* Entries showing where items appear *
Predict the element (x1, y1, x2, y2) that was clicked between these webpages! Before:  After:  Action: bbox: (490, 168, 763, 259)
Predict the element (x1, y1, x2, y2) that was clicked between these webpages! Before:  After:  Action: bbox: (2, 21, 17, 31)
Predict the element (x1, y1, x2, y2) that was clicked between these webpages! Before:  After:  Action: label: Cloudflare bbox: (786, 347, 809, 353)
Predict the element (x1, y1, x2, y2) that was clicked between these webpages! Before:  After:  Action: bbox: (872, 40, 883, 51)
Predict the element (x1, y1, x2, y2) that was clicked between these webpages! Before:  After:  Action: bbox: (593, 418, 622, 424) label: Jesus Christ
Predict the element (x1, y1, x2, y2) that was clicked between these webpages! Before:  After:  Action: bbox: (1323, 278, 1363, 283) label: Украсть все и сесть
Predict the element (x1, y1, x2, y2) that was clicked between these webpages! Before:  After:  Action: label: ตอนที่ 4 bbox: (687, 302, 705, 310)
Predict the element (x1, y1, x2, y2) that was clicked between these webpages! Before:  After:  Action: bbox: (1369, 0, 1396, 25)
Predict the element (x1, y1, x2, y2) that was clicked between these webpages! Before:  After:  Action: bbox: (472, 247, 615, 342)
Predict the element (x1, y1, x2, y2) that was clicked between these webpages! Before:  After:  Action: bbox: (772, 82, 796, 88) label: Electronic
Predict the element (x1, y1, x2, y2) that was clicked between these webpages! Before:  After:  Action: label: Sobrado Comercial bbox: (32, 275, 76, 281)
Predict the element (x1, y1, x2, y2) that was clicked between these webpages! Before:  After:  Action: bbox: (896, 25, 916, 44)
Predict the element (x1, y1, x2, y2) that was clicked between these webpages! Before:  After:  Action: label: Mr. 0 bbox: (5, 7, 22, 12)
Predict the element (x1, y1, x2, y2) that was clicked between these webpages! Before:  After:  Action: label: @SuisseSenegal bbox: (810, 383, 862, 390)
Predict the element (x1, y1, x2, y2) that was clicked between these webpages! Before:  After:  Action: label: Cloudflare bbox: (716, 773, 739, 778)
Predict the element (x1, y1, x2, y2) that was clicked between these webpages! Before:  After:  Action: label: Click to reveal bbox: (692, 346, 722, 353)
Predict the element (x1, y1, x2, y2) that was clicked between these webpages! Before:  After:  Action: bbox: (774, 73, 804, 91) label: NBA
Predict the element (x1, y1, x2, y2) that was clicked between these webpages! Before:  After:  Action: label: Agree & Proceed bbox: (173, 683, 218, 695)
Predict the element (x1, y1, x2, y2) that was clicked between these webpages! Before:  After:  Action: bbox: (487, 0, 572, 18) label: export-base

* REQUIREMENTS *
Please render every row above as a Markdown table with two columns, No. and Row text, giving each row its number and leaving out any blank lines.

* WRITTEN ANSWER *
| No. | Row text |
|---|---|
| 1 | Predict the element (x1, y1, x2, y2) that was clicked between these webpages! Before:  After:  Action: bbox: (490, 168, 763, 259) |
| 2 | Predict the element (x1, y1, x2, y2) that was clicked between these webpages! Before:  After:  Action: bbox: (2, 21, 17, 31) |
| 3 | Predict the element (x1, y1, x2, y2) that was clicked between these webpages! Before:  After:  Action: label: Cloudflare bbox: (786, 347, 809, 353) |
| 4 | Predict the element (x1, y1, x2, y2) that was clicked between these webpages! Before:  After:  Action: bbox: (872, 40, 883, 51) |
| 5 | Predict the element (x1, y1, x2, y2) that was clicked between these webpages! Before:  After:  Action: bbox: (593, 418, 622, 424) label: Jesus Christ |
| 6 | Predict the element (x1, y1, x2, y2) that was clicked between these webpages! Before:  After:  Action: bbox: (1323, 278, 1363, 283) label: Украсть все и сесть |
| 7 | Predict the element (x1, y1, x2, y2) that was clicked between these webpages! Before:  After:  Action: label: ตอนที่ 4 bbox: (687, 302, 705, 310) |
| 8 | Predict the element (x1, y1, x2, y2) that was clicked between these webpages! Before:  After:  Action: bbox: (1369, 0, 1396, 25) |
| 9 | Predict the element (x1, y1, x2, y2) that was clicked between these webpages! Before:  After:  Action: bbox: (472, 247, 615, 342) |
| 10 | Predict the element (x1, y1, x2, y2) that was clicked between these webpages! Before:  After:  Action: bbox: (772, 82, 796, 88) label: Electronic |
| 11 | Predict the element (x1, y1, x2, y2) that was clicked between these webpages! Before:  After:  Action: label: Sobrado Comercial bbox: (32, 275, 76, 281) |
| 12 | Predict the element (x1, y1, x2, y2) that was clicked between these webpages! Before:  After:  Action: bbox: (896, 25, 916, 44) |
| 13 | Predict the element (x1, y1, x2, y2) that was clicked between these webpages! Before:  After:  Action: label: Mr. 0 bbox: (5, 7, 22, 12) |
| 14 | Predict the element (x1, y1, x2, y2) that was clicked between these webpages! Before:  After:  Action: label: @SuisseSenegal bbox: (810, 383, 862, 390) |
| 15 | Predict the element (x1, y1, x2, y2) that was clicked between these webpages! Before:  After:  Action: label: Cloudflare bbox: (716, 773, 739, 778) |
| 16 | Predict the element (x1, y1, x2, y2) that was clicked between these webpages! Before:  After:  Action: label: Click to reveal bbox: (692, 346, 722, 353) |
| 17 | Predict the element (x1, y1, x2, y2) that was clicked between these webpages! Before:  After:  Action: bbox: (774, 73, 804, 91) label: NBA |
| 18 | Predict the element (x1, y1, x2, y2) that was clicked between these webpages! Before:  After:  Action: label: Agree & Proceed bbox: (173, 683, 218, 695) |
| 19 | Predict the element (x1, y1, x2, y2) that was clicked between these webpages! Before:  After:  Action: bbox: (487, 0, 572, 18) label: export-base |